For more information about these and other health problems associated with overweight and obesity, visit Clinical Guidelines on the Identification, Evaluation, and Treatment of Overweight and Obesity in Adults .
The Spirit“He said “If you listen carefully to the voice of the Lord your God and do what is right in his eyes, if you pay attention to his commands and keep all his decrees, I will not bring on you any of the diseases I brought on the Egyptians, for I am the Lord, who heals you.
Obedience brings health Exodus 15:26
It takes hard work, dedication, patience and will power to get healthy. But once one learns HOW to properly eat, it can become an integral part of living.
“Dear friend I pray that you may enjoy good health and that all may go well with you, even as your soul is getting along well.” 3 John 1:2
“That is why many among you are weak and sick, and a number of you have fallen asleep”
1 Corin 11:30
Physical health connected to spiritual health
• Change your daily habits
• Reduce or eliminate alcoholic beverages. There are a lot of carbohydrates in the drinks we have during cocktail hour.

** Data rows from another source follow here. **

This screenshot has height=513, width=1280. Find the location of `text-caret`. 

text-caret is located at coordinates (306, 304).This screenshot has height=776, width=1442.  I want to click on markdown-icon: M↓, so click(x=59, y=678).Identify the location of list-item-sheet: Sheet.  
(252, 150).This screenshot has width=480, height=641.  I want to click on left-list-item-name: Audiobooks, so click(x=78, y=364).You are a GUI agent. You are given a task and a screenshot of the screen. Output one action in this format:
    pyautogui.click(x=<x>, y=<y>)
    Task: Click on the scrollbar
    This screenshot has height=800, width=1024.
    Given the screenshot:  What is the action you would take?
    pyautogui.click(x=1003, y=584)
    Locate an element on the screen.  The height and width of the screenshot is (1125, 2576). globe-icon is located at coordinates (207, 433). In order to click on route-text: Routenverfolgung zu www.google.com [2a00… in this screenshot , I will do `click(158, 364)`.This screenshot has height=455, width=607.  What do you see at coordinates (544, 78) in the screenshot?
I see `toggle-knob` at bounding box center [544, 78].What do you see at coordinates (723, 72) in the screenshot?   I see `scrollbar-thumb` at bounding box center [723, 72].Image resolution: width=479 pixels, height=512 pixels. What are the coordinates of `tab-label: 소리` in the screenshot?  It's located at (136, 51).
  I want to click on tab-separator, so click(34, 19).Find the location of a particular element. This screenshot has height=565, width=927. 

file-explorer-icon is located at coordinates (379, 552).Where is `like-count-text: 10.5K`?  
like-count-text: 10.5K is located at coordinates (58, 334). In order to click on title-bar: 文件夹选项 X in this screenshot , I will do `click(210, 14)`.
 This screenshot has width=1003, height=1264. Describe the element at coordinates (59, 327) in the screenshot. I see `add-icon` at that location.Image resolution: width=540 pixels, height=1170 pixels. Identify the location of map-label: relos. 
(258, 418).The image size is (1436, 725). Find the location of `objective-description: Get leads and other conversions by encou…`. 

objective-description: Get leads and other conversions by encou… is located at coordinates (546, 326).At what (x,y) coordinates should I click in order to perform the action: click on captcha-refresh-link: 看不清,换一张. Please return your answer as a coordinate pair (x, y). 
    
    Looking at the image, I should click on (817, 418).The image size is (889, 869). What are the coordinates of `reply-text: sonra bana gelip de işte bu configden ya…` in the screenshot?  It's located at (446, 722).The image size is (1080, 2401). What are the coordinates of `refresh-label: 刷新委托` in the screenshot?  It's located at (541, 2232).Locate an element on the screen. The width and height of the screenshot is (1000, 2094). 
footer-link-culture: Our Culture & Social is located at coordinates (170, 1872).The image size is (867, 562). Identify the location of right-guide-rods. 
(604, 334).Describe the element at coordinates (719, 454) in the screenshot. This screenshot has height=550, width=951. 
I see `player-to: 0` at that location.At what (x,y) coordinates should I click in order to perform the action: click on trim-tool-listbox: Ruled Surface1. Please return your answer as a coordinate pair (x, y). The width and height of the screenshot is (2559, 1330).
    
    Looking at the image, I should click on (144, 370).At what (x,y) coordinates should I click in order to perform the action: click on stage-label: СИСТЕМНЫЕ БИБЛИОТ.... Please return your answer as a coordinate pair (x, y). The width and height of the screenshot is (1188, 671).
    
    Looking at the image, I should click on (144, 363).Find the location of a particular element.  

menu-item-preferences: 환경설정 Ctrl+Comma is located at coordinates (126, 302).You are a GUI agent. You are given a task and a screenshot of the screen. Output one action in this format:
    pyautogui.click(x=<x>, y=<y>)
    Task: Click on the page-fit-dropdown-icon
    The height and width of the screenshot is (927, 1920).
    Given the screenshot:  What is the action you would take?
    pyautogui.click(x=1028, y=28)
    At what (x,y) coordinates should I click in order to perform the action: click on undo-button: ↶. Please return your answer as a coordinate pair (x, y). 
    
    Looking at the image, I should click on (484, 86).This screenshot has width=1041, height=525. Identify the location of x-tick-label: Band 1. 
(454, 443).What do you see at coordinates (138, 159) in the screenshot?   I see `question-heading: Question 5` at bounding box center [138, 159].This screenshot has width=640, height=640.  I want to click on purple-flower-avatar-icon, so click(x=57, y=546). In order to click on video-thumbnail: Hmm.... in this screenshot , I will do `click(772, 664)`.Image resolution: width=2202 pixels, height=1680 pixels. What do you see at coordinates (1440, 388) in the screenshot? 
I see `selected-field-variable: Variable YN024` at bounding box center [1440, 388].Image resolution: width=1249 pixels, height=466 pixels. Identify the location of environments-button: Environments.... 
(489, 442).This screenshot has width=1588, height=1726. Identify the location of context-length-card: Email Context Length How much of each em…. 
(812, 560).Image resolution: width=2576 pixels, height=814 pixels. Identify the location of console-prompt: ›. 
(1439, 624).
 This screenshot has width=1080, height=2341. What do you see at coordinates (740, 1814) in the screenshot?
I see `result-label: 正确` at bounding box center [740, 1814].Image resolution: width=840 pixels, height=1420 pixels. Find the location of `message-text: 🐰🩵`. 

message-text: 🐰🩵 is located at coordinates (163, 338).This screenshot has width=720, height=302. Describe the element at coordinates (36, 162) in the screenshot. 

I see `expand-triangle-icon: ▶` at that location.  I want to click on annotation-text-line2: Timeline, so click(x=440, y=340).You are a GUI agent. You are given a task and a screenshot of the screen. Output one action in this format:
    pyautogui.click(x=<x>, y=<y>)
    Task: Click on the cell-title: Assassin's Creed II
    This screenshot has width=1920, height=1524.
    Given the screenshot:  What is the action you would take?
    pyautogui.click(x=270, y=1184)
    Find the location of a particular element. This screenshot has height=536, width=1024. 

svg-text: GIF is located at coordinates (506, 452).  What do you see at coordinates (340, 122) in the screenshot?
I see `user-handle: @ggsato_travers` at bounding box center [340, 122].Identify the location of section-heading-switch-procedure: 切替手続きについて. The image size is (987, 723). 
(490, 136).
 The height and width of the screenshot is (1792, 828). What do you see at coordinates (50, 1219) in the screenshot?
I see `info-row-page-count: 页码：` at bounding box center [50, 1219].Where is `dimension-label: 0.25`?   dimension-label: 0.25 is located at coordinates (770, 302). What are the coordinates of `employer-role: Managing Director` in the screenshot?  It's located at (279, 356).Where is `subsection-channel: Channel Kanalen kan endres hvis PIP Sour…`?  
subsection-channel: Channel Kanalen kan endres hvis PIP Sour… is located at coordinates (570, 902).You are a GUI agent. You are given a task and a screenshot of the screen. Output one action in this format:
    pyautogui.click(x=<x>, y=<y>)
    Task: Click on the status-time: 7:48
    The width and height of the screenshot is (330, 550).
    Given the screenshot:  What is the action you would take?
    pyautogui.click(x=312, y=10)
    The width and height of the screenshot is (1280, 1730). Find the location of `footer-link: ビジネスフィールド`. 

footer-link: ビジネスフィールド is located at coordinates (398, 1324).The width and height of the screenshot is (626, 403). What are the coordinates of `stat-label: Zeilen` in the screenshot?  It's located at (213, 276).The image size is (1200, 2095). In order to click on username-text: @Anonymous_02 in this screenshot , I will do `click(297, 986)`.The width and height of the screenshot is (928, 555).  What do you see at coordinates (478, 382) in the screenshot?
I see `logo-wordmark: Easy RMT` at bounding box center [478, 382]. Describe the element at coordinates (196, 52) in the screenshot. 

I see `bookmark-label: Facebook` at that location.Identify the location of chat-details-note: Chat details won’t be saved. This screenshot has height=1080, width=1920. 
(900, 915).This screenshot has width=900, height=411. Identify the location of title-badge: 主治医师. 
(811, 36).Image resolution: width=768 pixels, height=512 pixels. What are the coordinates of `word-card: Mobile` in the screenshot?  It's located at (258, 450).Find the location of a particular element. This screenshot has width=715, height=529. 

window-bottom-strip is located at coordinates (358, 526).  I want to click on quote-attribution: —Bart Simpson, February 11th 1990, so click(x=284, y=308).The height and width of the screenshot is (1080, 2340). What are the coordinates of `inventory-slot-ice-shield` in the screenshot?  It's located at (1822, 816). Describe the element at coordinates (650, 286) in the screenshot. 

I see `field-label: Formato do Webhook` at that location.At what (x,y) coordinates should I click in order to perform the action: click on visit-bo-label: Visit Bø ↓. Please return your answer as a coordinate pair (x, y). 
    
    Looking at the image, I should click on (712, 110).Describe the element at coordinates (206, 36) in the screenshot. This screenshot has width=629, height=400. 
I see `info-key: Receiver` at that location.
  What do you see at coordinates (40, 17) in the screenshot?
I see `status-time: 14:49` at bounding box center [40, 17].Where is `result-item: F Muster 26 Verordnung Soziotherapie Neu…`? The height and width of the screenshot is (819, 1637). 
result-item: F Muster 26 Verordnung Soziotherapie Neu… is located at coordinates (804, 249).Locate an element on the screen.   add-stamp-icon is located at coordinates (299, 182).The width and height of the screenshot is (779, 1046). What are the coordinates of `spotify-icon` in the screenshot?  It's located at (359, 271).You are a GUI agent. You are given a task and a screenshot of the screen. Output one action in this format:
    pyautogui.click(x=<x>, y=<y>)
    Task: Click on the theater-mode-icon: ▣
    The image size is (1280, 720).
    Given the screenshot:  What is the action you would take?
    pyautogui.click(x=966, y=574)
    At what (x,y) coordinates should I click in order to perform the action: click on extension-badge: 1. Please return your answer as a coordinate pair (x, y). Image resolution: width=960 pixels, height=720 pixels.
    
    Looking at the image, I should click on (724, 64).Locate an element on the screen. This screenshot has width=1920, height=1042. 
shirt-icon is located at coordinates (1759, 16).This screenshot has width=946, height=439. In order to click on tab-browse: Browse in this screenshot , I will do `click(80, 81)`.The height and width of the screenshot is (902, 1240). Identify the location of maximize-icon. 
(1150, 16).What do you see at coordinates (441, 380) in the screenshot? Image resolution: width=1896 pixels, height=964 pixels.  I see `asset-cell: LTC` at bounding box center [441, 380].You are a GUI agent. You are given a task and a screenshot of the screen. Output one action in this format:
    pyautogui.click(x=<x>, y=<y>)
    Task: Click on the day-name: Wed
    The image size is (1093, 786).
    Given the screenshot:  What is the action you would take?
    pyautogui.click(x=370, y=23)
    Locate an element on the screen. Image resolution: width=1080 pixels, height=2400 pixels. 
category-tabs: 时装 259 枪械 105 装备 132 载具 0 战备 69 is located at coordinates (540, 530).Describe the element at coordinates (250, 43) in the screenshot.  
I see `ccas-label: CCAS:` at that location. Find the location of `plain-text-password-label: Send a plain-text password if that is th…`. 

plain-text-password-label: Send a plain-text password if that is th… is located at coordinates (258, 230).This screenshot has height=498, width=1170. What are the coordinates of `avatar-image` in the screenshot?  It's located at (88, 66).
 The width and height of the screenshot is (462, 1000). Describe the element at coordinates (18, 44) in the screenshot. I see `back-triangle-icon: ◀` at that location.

• Reduce or eliminate carbonated beverages. Limit your soda intake.
• Consume more vegetables, proteins, grains, water and vitamin rich fruits (oranges, berries, bananas, etc.)
• Reduce cooking with and eating salt/sodium, sugar, flour and fats (especially fried foods)
• Increase cardiovascular activities (running, walking briskly, jumping rope, swimming, etc.).
• Get more exercise by incorporating it into your daily activities. Park further from the door, lift the cans in the kitchen to get toner arms, jump rope, walk the dog more or just walk more period.
• Reduce or eliminate consuming large portions
• Reduce or eliminate consuming red meat, organ meat, and/or processed meat
• Reduce or eliminate the consumption of processed foods in general (no more government cheese or Velveeta cheese product). Ummm hmmm that’s right cut out all that Macaroni and cheese at every get together!!!! Make a salad instead.
• Stop eating at the carry out. It will also save you a lot of money for actual groceries!
• Go grocery shopping and select healthier foods.
• Make it fun! Get your folks in on the healthy kick. Show them that you really love them by sharing new recipes, working out together or going motivation shopping (basically window shopping for the things you are going to buy once you lose the goal weight).